§ **Task directions**
Please update the data from its first line through the line holding "Click the previous", inclusive, replacing "toggle" with "switch" and leaving all else unchanged. Return only those lines.

§ **Dataset extract**
--*--

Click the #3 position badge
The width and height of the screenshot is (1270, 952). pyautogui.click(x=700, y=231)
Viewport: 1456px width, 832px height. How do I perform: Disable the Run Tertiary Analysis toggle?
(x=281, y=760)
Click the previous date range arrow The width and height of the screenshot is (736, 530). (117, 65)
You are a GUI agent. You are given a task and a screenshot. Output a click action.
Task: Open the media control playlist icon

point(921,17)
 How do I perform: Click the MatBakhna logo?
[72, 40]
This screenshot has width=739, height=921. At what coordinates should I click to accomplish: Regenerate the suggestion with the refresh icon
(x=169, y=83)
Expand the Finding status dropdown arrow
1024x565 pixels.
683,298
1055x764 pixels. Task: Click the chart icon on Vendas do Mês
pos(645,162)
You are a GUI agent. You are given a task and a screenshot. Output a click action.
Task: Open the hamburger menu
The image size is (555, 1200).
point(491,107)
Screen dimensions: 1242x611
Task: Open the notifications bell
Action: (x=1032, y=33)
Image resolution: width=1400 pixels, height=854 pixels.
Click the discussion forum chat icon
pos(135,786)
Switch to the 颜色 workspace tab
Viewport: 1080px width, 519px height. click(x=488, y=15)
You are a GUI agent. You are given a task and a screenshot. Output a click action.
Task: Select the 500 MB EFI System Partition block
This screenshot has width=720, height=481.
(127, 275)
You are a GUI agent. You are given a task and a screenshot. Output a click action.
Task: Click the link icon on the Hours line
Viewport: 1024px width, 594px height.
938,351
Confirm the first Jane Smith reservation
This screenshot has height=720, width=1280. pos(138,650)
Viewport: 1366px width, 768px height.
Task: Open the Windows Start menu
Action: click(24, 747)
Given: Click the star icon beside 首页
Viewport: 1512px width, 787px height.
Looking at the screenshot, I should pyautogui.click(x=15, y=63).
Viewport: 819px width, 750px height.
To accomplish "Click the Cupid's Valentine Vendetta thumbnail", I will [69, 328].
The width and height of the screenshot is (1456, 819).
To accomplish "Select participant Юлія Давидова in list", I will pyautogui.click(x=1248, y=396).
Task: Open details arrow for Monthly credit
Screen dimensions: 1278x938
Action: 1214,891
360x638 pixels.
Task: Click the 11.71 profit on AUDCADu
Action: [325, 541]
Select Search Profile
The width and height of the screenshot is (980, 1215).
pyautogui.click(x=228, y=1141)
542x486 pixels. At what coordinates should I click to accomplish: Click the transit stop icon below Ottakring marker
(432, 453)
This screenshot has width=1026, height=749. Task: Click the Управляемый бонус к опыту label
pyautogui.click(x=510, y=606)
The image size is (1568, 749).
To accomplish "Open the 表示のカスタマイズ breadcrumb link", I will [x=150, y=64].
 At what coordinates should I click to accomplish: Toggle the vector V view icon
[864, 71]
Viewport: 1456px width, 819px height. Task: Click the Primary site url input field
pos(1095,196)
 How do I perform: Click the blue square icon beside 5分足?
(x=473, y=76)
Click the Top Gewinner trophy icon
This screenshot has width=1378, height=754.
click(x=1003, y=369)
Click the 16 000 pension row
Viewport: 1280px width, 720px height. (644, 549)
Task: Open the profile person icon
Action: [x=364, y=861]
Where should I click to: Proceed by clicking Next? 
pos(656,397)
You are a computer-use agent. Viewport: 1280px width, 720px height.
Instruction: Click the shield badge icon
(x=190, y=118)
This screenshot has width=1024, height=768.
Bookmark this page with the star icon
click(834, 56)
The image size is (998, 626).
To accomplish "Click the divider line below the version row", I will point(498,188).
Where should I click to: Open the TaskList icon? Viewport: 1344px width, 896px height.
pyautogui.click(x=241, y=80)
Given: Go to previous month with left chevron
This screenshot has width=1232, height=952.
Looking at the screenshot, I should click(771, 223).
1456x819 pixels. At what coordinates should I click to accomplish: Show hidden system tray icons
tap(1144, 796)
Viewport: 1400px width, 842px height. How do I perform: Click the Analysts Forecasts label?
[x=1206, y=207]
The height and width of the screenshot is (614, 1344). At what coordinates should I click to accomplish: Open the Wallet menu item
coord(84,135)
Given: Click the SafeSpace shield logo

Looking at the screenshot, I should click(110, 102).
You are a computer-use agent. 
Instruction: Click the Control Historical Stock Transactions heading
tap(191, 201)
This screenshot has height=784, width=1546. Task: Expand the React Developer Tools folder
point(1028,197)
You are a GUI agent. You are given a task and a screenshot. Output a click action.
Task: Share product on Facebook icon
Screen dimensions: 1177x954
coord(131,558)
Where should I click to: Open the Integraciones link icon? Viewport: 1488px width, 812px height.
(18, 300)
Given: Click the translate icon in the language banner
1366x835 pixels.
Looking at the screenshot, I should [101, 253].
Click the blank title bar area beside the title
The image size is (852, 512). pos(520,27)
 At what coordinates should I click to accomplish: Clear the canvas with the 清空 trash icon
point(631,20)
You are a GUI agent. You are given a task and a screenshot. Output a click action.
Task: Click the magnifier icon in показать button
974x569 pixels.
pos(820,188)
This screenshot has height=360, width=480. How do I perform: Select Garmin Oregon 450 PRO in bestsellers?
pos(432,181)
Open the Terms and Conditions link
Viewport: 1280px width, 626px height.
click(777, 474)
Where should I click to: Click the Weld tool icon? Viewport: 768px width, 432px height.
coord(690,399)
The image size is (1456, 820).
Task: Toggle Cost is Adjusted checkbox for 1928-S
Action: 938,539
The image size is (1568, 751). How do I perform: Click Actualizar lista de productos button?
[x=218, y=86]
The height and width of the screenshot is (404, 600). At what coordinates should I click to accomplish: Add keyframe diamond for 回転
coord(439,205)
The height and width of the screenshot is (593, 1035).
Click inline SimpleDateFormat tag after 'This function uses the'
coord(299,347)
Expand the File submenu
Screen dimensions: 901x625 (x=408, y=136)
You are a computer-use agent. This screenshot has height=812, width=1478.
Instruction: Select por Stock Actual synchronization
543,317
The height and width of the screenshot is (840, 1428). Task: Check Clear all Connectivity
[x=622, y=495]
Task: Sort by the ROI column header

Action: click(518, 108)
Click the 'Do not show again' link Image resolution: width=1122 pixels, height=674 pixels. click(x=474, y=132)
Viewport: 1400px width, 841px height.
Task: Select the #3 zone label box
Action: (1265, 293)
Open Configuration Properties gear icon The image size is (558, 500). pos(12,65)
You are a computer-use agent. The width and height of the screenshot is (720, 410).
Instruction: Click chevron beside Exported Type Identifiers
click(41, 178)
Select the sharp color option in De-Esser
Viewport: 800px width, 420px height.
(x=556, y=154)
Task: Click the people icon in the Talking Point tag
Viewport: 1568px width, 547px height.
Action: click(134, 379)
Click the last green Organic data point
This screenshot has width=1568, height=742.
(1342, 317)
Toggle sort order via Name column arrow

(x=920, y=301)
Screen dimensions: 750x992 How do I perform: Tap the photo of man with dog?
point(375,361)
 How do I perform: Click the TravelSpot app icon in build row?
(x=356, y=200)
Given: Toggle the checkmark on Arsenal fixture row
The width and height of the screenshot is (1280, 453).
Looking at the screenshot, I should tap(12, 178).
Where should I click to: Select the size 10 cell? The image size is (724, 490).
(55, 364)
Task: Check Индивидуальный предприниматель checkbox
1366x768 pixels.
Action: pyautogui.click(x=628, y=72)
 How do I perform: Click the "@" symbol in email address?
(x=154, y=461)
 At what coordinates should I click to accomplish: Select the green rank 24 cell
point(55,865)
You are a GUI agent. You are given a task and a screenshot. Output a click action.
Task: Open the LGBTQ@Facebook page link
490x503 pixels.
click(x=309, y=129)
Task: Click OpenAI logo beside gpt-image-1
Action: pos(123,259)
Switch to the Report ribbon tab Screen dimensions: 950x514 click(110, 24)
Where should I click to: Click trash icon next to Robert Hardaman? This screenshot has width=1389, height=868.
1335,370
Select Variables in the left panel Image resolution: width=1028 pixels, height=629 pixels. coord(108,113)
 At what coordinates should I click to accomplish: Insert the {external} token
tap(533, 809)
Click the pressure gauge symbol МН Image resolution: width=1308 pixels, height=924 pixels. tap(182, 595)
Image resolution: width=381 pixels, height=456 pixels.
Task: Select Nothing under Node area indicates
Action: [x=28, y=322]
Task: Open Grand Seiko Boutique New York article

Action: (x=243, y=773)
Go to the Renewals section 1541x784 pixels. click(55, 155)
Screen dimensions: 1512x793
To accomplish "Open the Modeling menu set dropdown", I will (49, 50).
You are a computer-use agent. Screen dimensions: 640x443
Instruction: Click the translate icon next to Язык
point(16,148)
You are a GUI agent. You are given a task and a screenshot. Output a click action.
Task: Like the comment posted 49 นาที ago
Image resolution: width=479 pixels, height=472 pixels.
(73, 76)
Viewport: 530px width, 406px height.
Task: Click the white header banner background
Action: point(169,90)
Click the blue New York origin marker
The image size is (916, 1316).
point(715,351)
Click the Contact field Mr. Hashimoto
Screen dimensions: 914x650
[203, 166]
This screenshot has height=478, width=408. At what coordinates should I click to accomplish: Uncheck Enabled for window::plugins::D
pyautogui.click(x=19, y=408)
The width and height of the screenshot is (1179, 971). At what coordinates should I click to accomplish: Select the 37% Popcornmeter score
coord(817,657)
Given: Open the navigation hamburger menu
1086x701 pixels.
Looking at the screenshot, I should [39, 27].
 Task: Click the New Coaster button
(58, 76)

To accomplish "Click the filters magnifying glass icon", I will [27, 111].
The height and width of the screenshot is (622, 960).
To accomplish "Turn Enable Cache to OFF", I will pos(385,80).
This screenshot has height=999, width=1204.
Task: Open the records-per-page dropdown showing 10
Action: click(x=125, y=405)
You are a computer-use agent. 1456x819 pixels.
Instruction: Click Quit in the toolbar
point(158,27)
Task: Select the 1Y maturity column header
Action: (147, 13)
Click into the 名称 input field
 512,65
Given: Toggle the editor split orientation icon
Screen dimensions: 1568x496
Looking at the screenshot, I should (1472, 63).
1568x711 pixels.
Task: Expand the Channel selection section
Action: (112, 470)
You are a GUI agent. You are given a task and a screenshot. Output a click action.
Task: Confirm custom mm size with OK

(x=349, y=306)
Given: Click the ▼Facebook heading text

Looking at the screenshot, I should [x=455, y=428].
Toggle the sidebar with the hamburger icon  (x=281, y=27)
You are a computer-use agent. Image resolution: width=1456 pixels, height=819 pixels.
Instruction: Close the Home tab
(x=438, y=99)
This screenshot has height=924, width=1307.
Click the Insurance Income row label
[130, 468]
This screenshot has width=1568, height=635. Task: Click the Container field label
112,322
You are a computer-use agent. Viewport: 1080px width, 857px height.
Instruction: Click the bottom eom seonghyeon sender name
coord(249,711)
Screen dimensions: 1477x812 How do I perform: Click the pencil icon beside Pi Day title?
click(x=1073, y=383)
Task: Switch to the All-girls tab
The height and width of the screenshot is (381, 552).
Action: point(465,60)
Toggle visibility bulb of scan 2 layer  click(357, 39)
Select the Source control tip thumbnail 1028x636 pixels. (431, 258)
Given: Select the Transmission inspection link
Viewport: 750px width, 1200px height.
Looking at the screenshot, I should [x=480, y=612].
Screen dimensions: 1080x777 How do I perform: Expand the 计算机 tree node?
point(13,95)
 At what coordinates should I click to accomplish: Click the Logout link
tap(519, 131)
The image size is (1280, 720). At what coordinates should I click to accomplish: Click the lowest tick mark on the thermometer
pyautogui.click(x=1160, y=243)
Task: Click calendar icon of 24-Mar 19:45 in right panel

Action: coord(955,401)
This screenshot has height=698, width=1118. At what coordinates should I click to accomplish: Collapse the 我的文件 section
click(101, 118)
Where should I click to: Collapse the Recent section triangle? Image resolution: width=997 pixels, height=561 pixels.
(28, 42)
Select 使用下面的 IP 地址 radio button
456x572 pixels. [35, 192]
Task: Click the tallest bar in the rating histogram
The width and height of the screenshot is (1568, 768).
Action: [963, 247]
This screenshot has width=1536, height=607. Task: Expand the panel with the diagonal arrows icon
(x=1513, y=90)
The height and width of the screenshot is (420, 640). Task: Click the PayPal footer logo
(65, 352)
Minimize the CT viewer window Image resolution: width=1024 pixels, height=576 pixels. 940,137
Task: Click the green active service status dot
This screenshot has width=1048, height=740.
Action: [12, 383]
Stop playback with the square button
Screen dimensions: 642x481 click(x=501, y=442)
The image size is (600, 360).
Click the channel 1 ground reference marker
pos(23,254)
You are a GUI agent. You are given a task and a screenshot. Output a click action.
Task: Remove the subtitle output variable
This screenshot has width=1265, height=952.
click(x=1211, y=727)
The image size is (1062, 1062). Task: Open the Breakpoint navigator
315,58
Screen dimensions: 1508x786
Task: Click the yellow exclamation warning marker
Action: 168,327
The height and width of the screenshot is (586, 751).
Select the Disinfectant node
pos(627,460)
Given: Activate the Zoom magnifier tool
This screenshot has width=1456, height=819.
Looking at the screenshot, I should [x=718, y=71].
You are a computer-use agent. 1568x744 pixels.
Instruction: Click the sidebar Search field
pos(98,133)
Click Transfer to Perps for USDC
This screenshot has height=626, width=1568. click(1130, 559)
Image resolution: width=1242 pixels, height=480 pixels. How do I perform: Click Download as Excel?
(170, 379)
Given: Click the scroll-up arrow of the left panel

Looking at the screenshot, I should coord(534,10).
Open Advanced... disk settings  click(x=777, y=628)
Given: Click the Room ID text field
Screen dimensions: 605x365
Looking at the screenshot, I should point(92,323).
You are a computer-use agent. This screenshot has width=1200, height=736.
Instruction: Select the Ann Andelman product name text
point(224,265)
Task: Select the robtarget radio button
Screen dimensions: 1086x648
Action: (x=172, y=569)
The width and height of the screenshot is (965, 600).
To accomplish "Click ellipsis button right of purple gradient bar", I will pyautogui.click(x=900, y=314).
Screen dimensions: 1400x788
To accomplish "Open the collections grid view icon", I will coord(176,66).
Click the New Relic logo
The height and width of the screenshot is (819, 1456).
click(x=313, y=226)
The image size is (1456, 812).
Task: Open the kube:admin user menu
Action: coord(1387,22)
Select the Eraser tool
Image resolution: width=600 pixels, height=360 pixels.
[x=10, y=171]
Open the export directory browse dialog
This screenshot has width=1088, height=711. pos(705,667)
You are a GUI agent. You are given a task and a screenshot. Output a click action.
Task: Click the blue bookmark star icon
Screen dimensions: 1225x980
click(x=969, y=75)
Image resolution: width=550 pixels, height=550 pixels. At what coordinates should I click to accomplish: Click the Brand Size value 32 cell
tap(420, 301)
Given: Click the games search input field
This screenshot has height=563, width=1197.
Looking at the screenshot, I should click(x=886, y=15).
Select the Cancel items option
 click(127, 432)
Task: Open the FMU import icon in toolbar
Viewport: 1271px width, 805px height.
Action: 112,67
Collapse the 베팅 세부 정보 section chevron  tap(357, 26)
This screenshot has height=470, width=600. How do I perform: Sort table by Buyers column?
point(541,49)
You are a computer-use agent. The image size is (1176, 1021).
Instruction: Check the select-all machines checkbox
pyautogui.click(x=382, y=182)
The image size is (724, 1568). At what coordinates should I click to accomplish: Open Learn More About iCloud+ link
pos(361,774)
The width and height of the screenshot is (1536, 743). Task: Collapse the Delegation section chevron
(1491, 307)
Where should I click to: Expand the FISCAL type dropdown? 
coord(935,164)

--*--

§ **Reply**
Click the #3 position badge
The width and height of the screenshot is (1270, 952). pyautogui.click(x=700, y=231)
Viewport: 1456px width, 832px height. How do I perform: Disable the Run Tertiary Analysis switch?
(x=281, y=760)
Click the previous date range arrow The width and height of the screenshot is (736, 530). (117, 65)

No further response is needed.